The exhibition Optimistically Omnivorous includes the work Liquid Crystal Displaced and a new work related to the Talbot Carpet Project. The exhibition is curated by Martin Smith and will be presented at Onespace Gallery from June 19 – August 1. Artists in the exhibition include Cara Coombe, Peter Fischmann, Teresa Fornataro, Julia Scott Green and James Hornsby.

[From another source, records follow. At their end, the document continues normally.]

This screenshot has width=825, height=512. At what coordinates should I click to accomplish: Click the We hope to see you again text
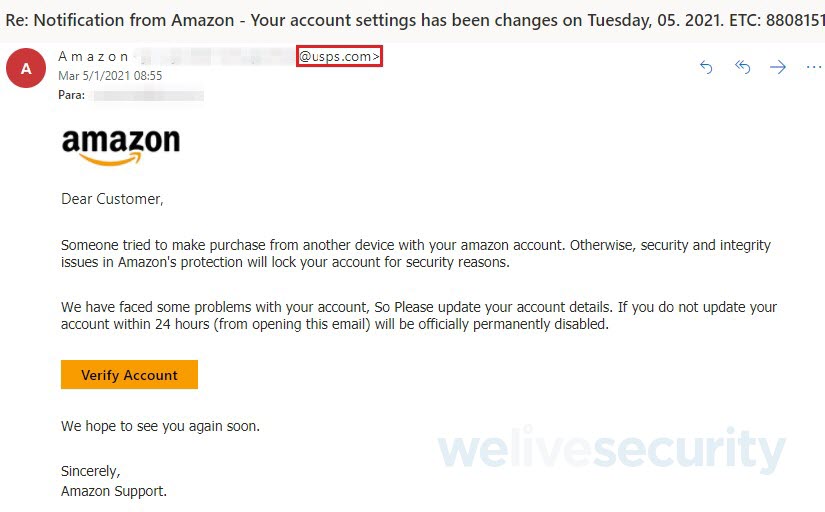coord(160,426)
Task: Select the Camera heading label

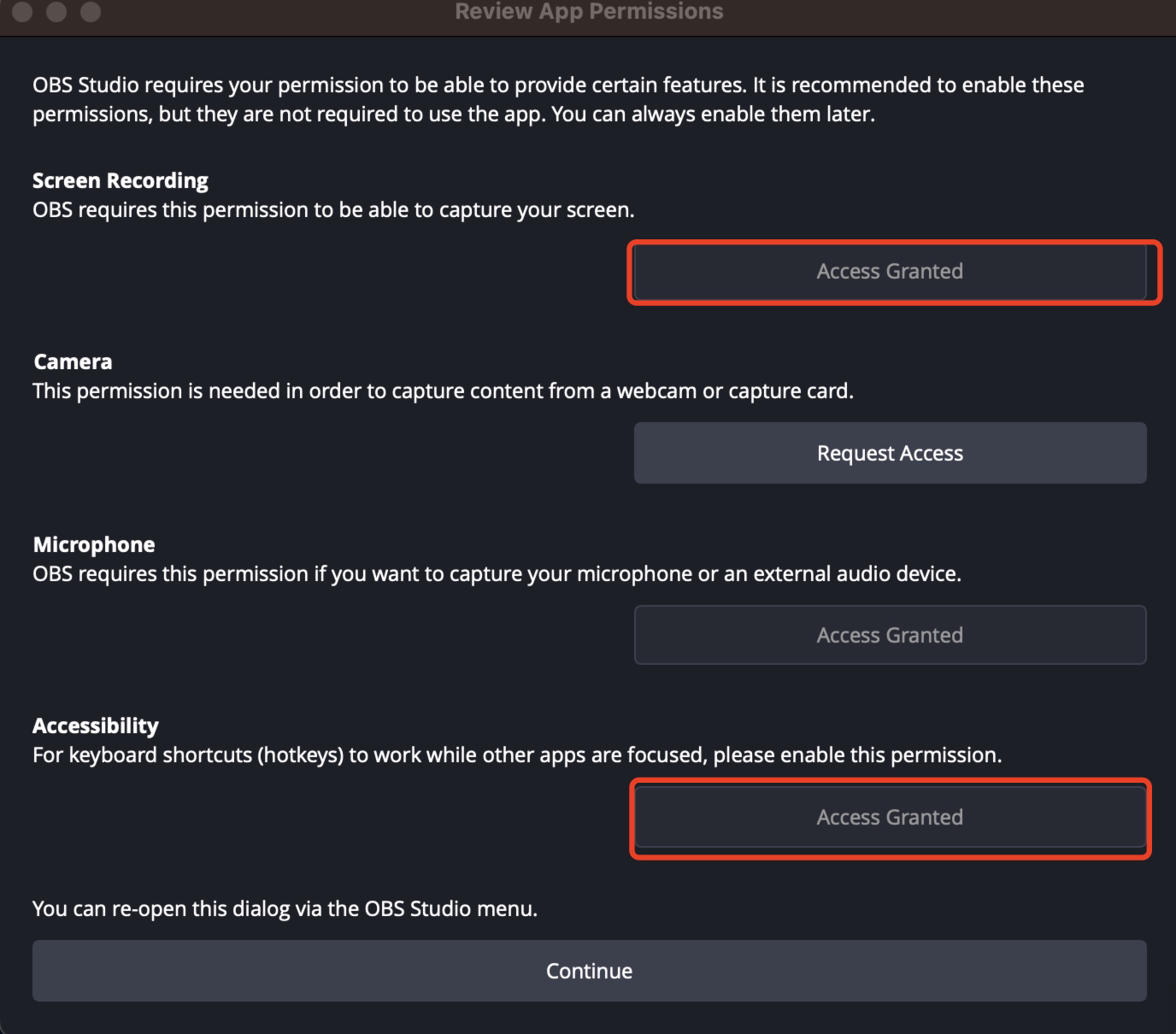Action: point(73,361)
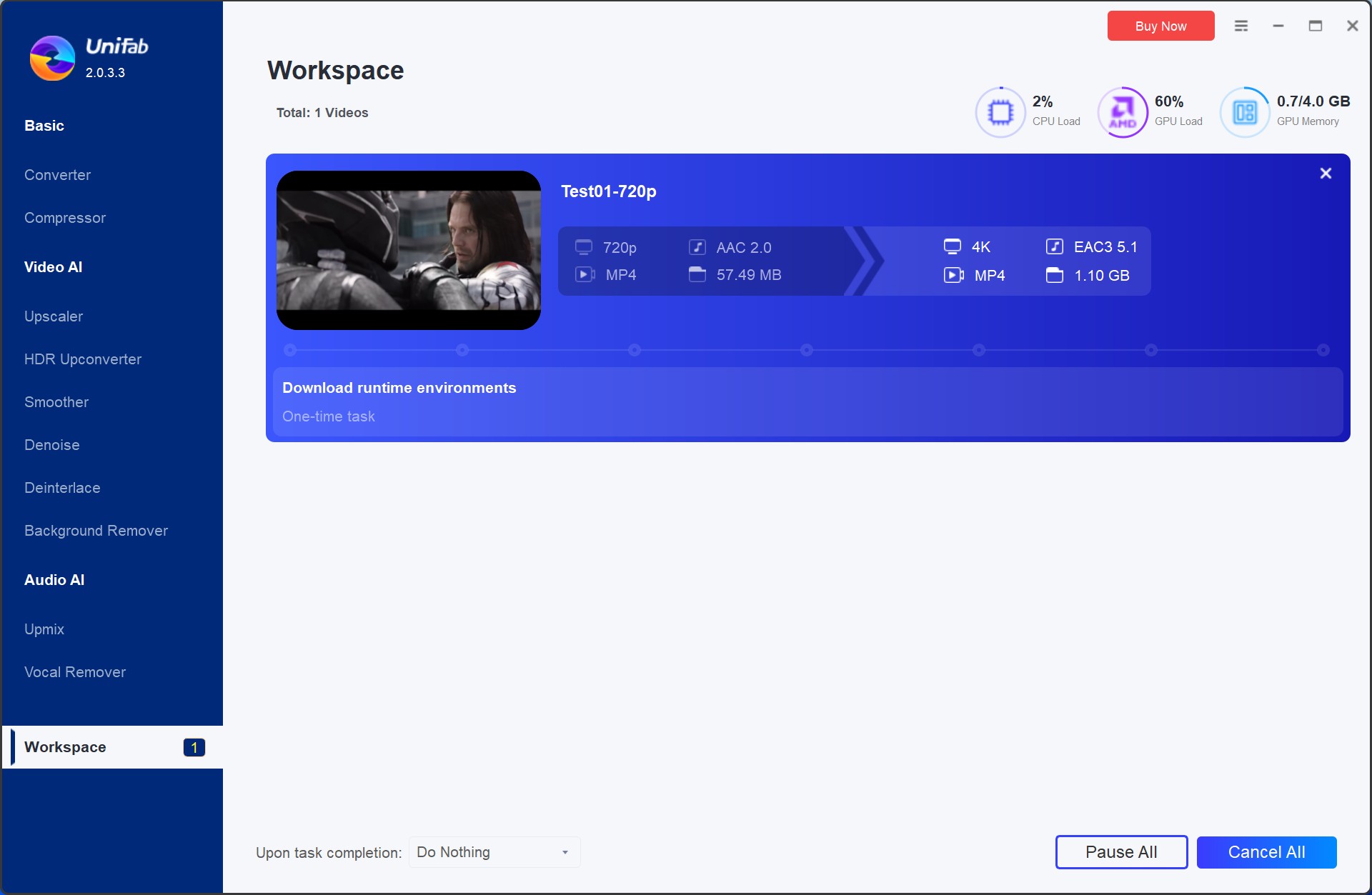Click the 57.49 MB file size icon
This screenshot has width=1372, height=895.
coord(697,274)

“Optimistically Omnivorous presents the work of six Queensland-based photographic artists, whose practices utilise materials, places and ideas that are readily available. However, they employ divergent methods, approaches and philosophical connections to the medium. From constructed performances that reveal false narratives to indexical documentations that emphasise a specific time or place, the exhibition highlights photography’s multiple modes for representing us and itself, questioning the very act of looking.” Martin Smith, from the catalogue essay
Through the Looking Glass
The work Cosmic Background will be featured in the exhibition Through the Looking Glass: Humanity’s Changing Vision of the Universe, an exhibition developed by the London-based collective Lumen. The exhibition seeks to illuminate how technology has influenced a collective view of the Universe, and runs from 15-20 October 2019.
Bodies of Tech
The work Cosmic Background features in Bodies of Tech, a series of artworks and panel sessions curated by Steph Hutchinson which explore the human experience in technological systems. Presented at the Brisbane Powerhouse Wednesday 7th and Thursday 8th August, The project showcases the work of Researchers in QUT’s Creative Lab – visit the website for more information.
Featuring: Steph Hutchinson, Louis-Philippe Demers, Chris Handran, Kath Kelly, Kiley Gaffney, Daniel McKewen, Bree Hadley, Jonathan Roberts, John McCormick, Adam Nash and Benjamin Nicoll.
In the year of its centenary the Bauhaus returns to haunt our museums. How do contemporary artists re-imagine a relationship to this legendary school? Are they scavengers raiding the ruins of modernism, appropriators of ‘good design’ kitsch or acolytes of an unholy sect? Bauhaus Now! explores its legacy in Australia—both for contemporary artists and for art education—highlighting its visionary, collectivist ideals and its radical practices.
Artists: Mikala Dwyer & Justene Williams | Gertrude Herzger-Seligmann, Ludwig Hirschfeld-Mack, Paul Klee | Michael Candy, Peter D Cole, Christopher Handran, Shane Haseman, Rose Nolan, Elizabeth Pulie, Jacky Redgate
The exhibition also coincides with the publication of Bauhaus Diaspora and Beyond, featuring essays by Philip Goad, Ann Stephen, Andrew McNamara, Harriet Edquist and Isabel Wünsche.